This means that the optimal decision for this loss function (indicator functions of outliers) is constructed out of some lower bound on r_j. One way to select this lower bound instead of fine tuning the parameters c_1 and c_2 is to optimize the Bayesian FDR outlined here[1]. The posterior predictive CDF values, r_j, provide evidence in favor of testing the hypothesis H_0: X^*_{(n+1)j} > X_{(n+1)j}, for unobserved future predictive values X_{(n+1)}, versus the alternative hypothesis H_1: X^*_{(n+1)j} \leq X_{(n+1)j} . Thus the threshold could alternatively be set with multiplicity control by finding, for some fixed q\in [0,1], the threshold would be the largest such \eta to satisfy the following equation:

BFDR(\eta) = \frac{\sum_{j=1}^m r_j(I_{(r_j \leq \eta)})}{\sum_{j=1}^m I_{(r_j\leq\eta)}} < q

This provides a multiplicity control in the correction and offers a less controlled way to manage the false discoveries than tinkering directly with c_1 and c_2.

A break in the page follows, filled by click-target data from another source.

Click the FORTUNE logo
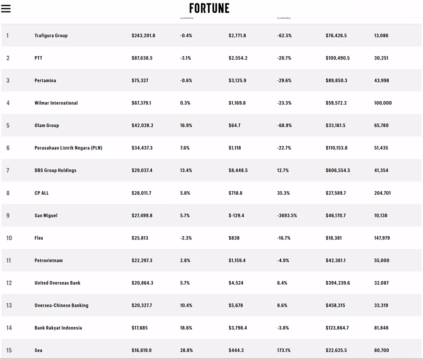This screenshot has height=359, width=423. coord(210,8)
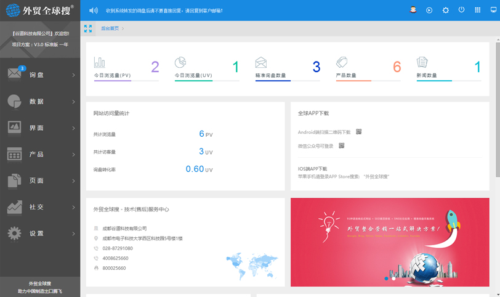Click the 精准询盘数量 stat card
500x297 pixels.
pyautogui.click(x=288, y=68)
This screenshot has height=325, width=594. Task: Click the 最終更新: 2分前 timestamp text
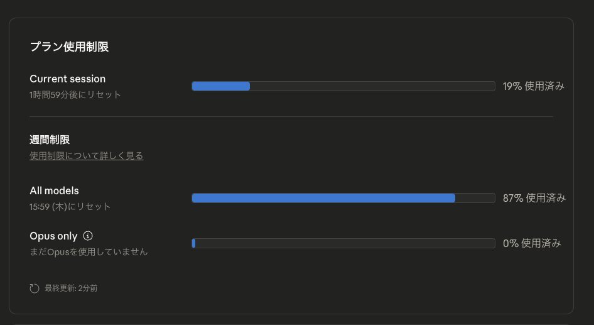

Let’s now examine, in the context of the previous decision theoretic model, what such a Bayesian FDR dictated threshold means in terms of the values of penalties on multiplicity and false negatives. We set up the following equation and solve for c_1 and c_2:

BFDR(c_2/(1+c_1)) = \frac{\sum_{j=1}^m r_j(I_{(r_j \leq c_2/(1+c_1))})}{\sum_{j=1}^m I_{(r_j\leq c_2/(1+c_1))}} < q

Rearranging a bit we get:

\sum_{j=1}^m (r_j-q) I_{(r_j \leq c_2/(1+c_1))}< 0

In other words, the largest such pairing of c_1 and c_2 such that the magnitude of the sum of all \{ r_j - q: r_j > q \land r_j \leq c_2/(1+c_1)\} is less than the magnitude of the sum of all \{ r_j - q: r_j \leq q \land r_j \leq c_2/(1+c_1)\} (which is going to be less than or equal to 0 because r_j \leq q).

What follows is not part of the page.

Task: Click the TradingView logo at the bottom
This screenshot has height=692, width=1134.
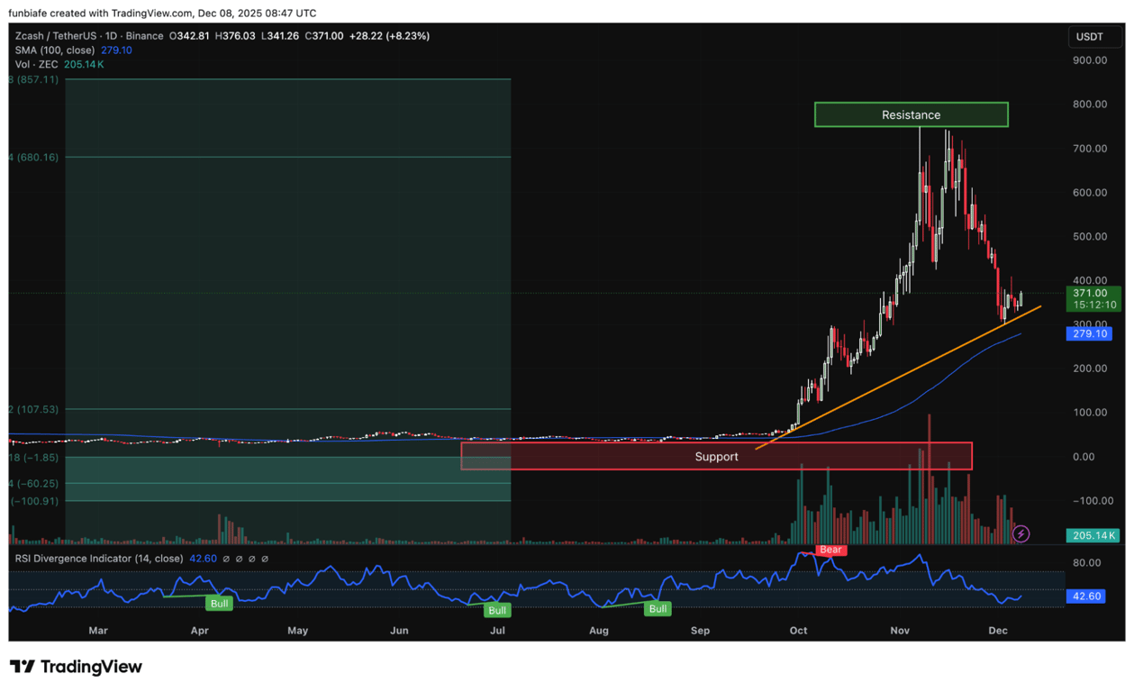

As c_2/(1+c_1) gets smaller, the number of elements in the first set decreases more rapidly than the number of elements in the second set. This is because the second logical expression makes the first less likely to be true. Inversely, the same is true in the opposite context in the opposite direction, as c_2/(1+c_1) gets larger the number of elements increases more rapidly in the first set. An equilibrium needs to be find as the largest such c_2/(1+c_1) such that the statement is true.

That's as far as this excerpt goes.